Belladonna explains that her fascination with bondage began in her teens. Raised on a Midwestern farm, she was adept at the knots and hitches used for roping livestock. Instead of engaging in lover's lane parking, she'd bring her dates to the barn and tie them up with bailing twine, which served its purpose then, although she doesn't recommend it now.
Strix delves into a drawer, pulling out various restraints, introducing each one like a movie star at a premiere: common items like handcuffs, moving up to more exotic and intricate immobilization devices, including a full-body suspension system, along with practical architectural advice for its installation in a home. An entire segment of the class is devoted to collars, and appearance versus practicality. Lengths of ropes are passed around the class in kindergarten show-and-tell-style as Belladonna starts a step-by-step demonstration of basic knots. The old Go-Go's song "Fun With Ropes" goes through my head as she urges everyone to partner up and try out the maneuvers.
Picking up the practice rope I've been handed, I hope I've correctly absorbed the information as I turn to my date.
"Right hand or left?" I ask.
My date raises an eyebrow and asks, "Oh, you're going to tie meup?"
I explain that I figured we'd take turns on each other.
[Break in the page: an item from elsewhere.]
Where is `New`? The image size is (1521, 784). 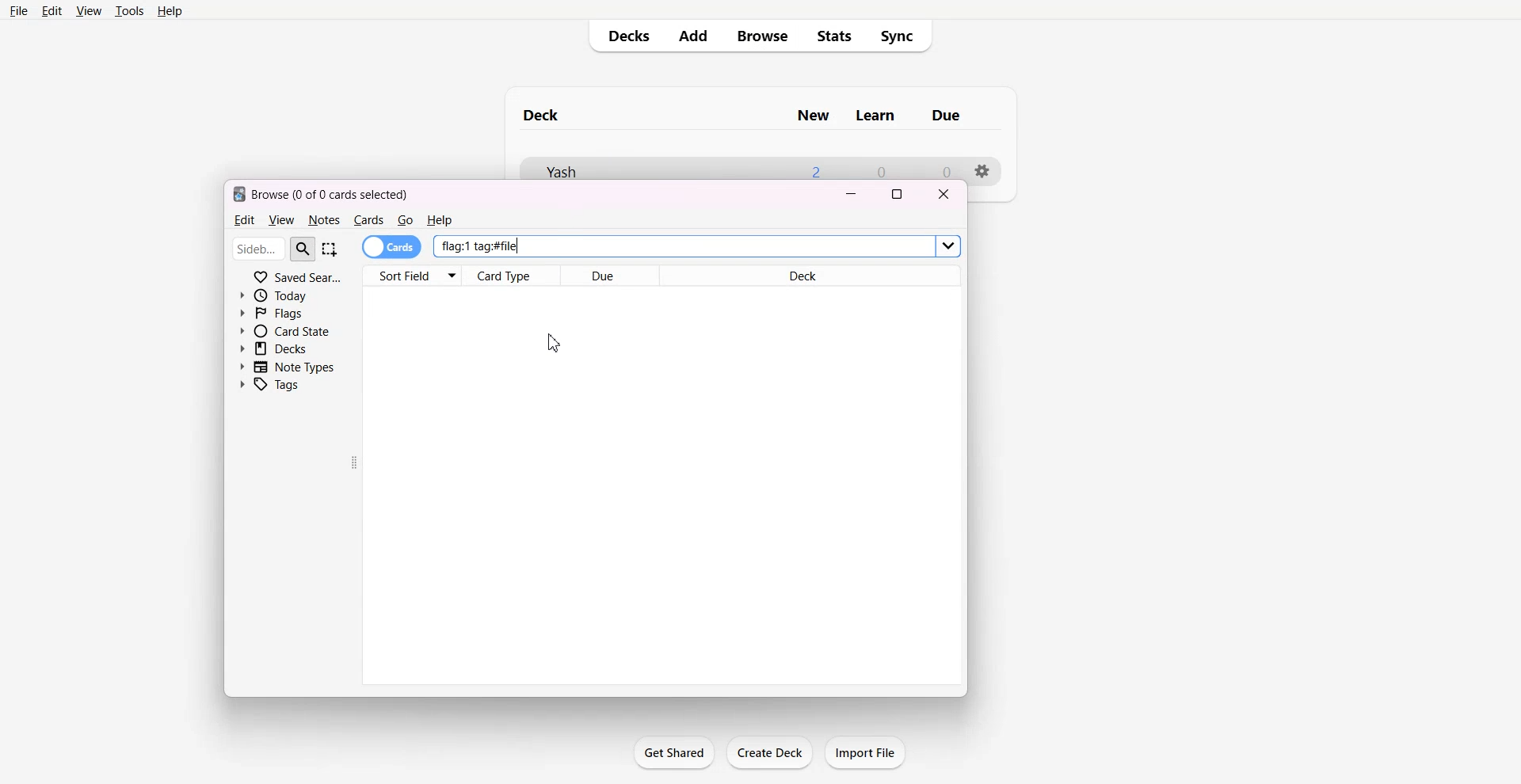 New is located at coordinates (807, 113).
After a pause, he offers his left arm around which I slowly and carefully try to reproduce a basic hitch that Belladonna said was popularized in vintage Bettie Page photos. It takes a while, but when it's done, it's not bad — for an amateur. I admire my handiwork before holding out my own arm. My boyfriend replicates the knot swiftly and I tell him that I'm amazed he's such a quick study. Then it clicks in: He's done this before.